Brief a:
Answer these questions from the passage about the sittings:
(i) What image did the writer later discern toward the base left of the film from the first sitting?
(ii) What was used to obscure the camera lens for the second sitting?
(iii) Who observed the writer expel the blank control film?

Source passage:

At the end of the sitting I immediately went to the camera and found, beside it, the protective cover and one film beneath it. (See Plate 2) It was clearly much more detailed than just an arbitrary splash of colour, and seemed to me to bear some resemblance to an Aubrey Beardsley-like floating image of an elegant, slim and gaudily attired woman with an extravagant fan or flounce. Only later did I discern towards the base left an image of what appears to be an owl or similar bird in flight. However, it did not resemble MW.

For the second sitting, the same camera with its partly-used contents was used, and the lens obscured by sealing tape. MW told us that some of the films in the cassette used for the first sitting had been developed during a visit by the group to Dortmund, where several rather similar pictures were said to have been produced. I have retained copies of them. All the films have some common features: highly coloured, some very detailed, largely but not entirely abstract, and with substantial areas of olive-green.

Before the séance, I expelled a blank film from this cassette as a control, and noted its identification number on this frame to ensure that, after taking account of the Dortmund pictures, the code number would match that on the bird picture produced at the first sitting. It did. Peter Flew, who had sat with the Group on a number of occasions, observed me.

Pointing records for screenshots and pages:
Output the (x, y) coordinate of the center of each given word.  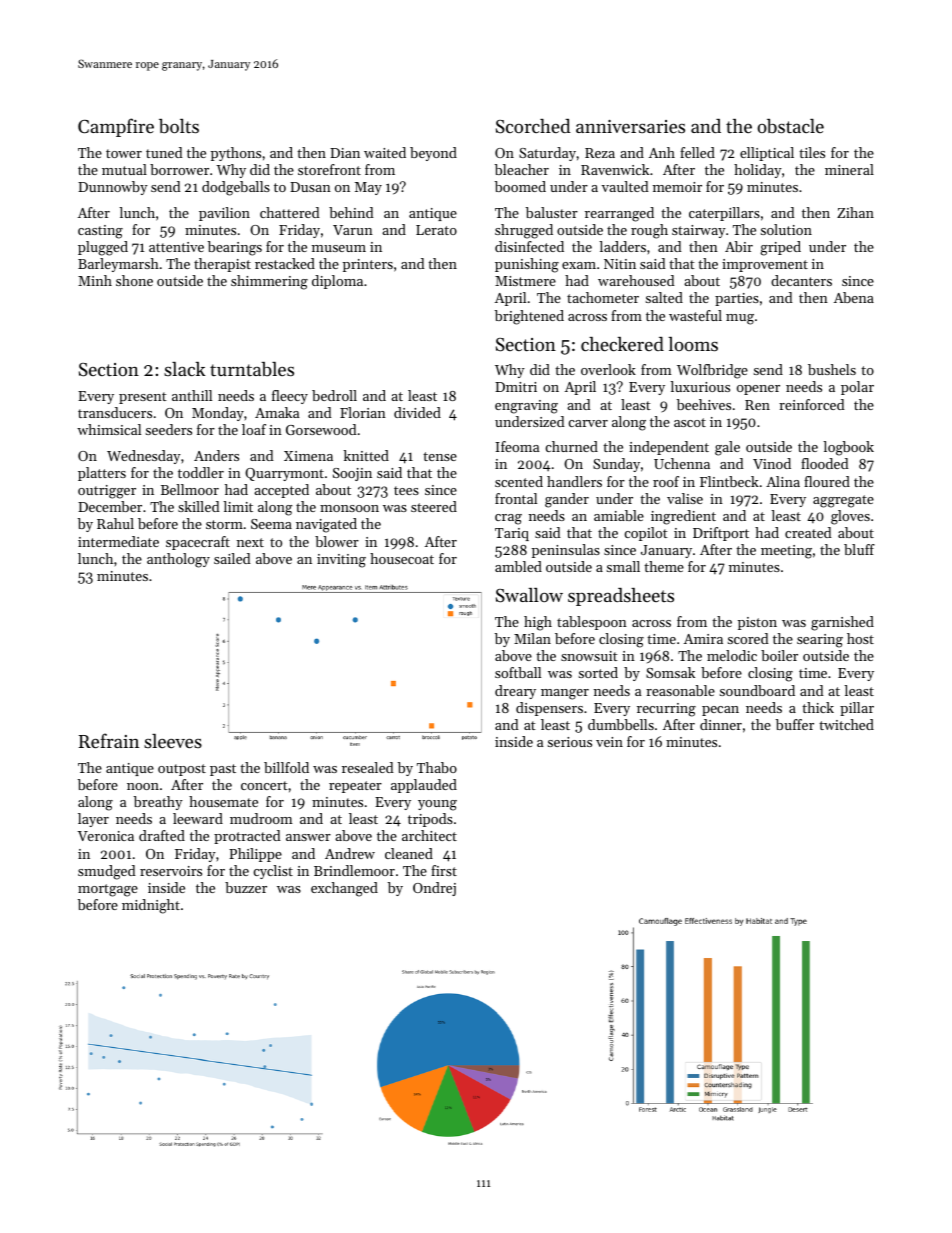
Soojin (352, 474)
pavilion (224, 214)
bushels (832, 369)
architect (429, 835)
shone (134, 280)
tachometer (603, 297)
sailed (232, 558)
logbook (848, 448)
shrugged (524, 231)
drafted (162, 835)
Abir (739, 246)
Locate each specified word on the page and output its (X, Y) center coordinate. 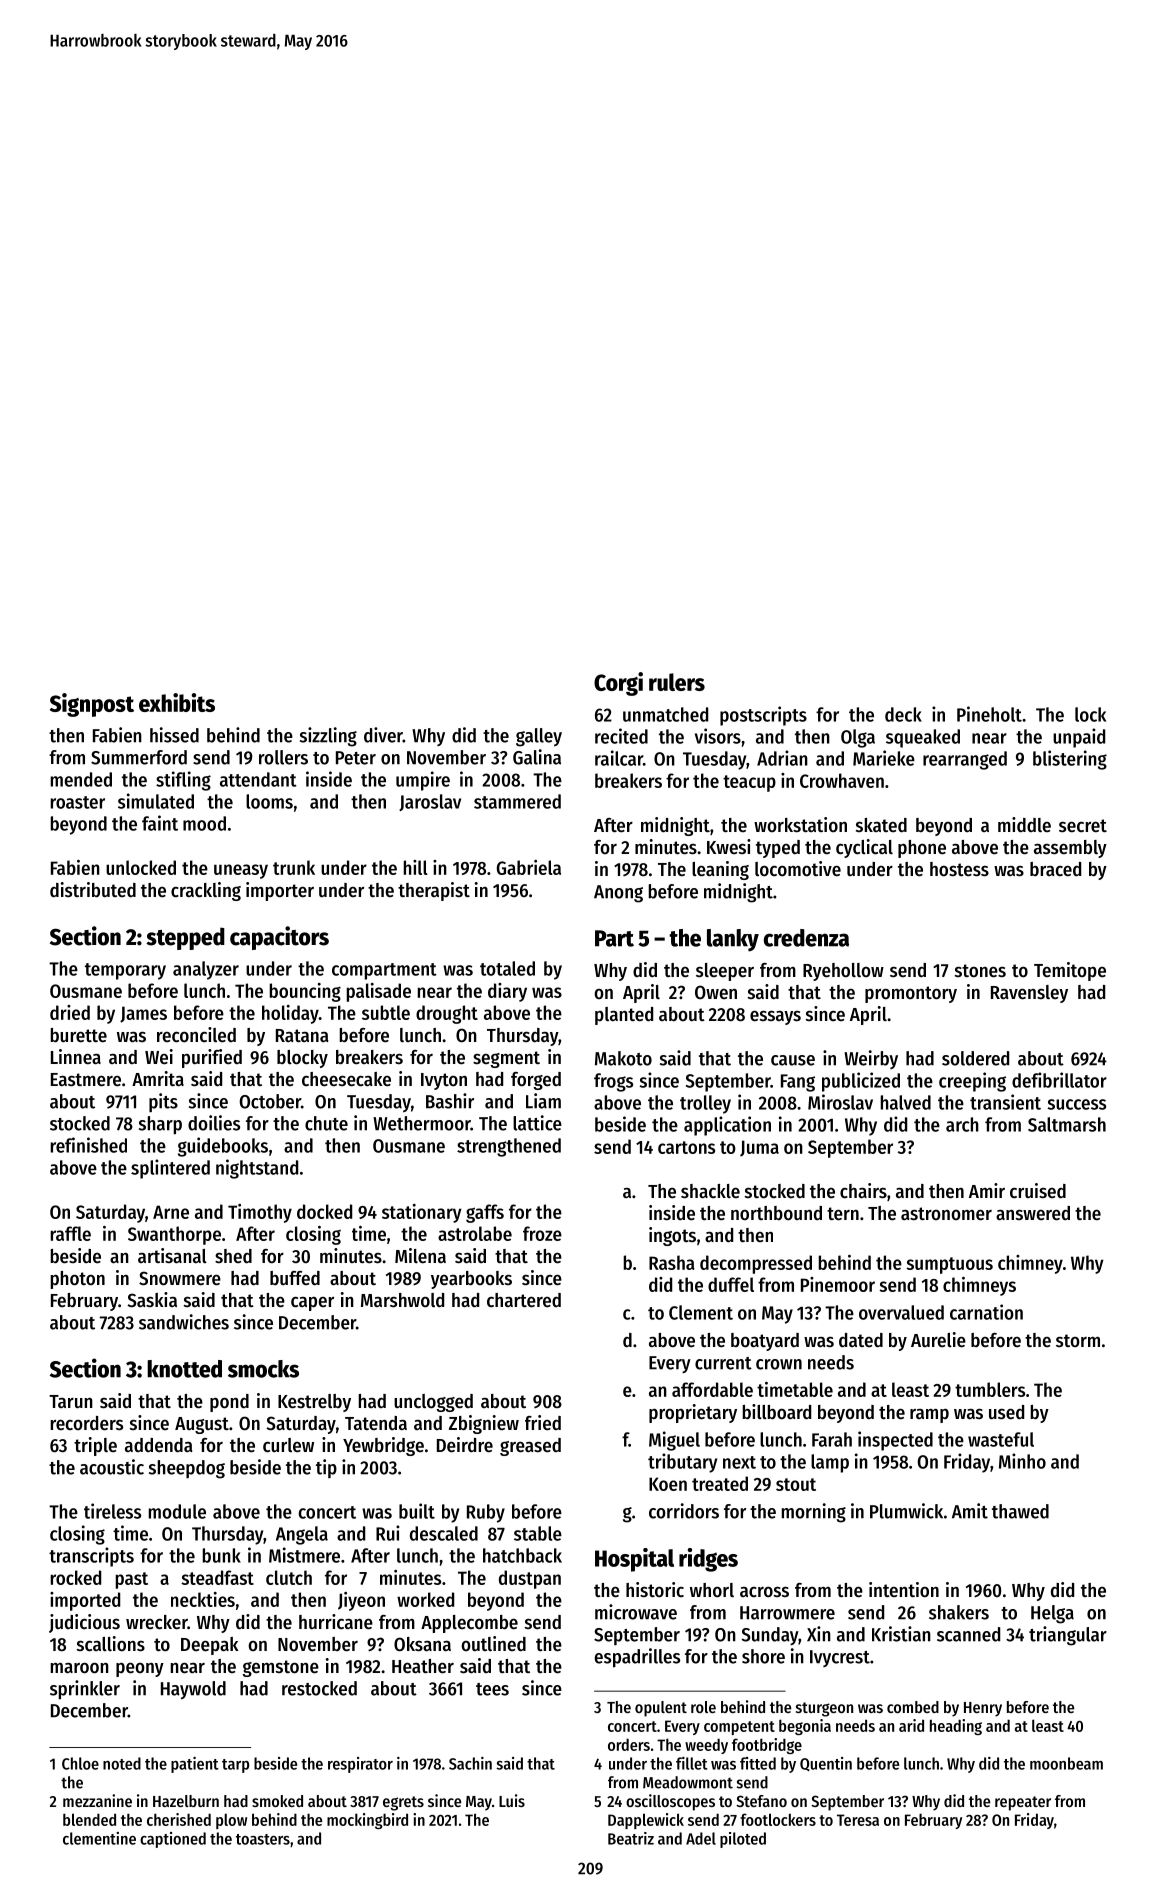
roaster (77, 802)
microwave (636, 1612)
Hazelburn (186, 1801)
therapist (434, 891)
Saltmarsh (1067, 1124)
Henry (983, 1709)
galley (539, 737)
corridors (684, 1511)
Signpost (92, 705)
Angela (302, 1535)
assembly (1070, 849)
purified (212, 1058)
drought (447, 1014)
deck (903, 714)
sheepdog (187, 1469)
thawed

Brief b: Reproduce the entries exactly, starting at the first entry and ending at the line that contains "Saltmarsh (1067, 1124)", both included. Leave the pictures out.

Correct result a:
(i) An owl or similar bird in flight.
(ii) Sealing tape.
(iii) Peter Flew.

Correct result b:
Output the (x, y) coordinate of the center of each given word.  
Soojin (352, 474)
pavilion (224, 214)
bushels (832, 369)
architect (429, 835)
shone (134, 280)
tachometer (603, 297)
sailed (232, 558)
logbook (848, 448)
shrugged (524, 231)
drafted (162, 835)
Abir (739, 246)
Locate each specified word on the page and output its (X, Y) center coordinate. 
roaster (77, 802)
microwave (636, 1612)
Hazelburn (186, 1801)
therapist (434, 891)
Saltmarsh (1067, 1124)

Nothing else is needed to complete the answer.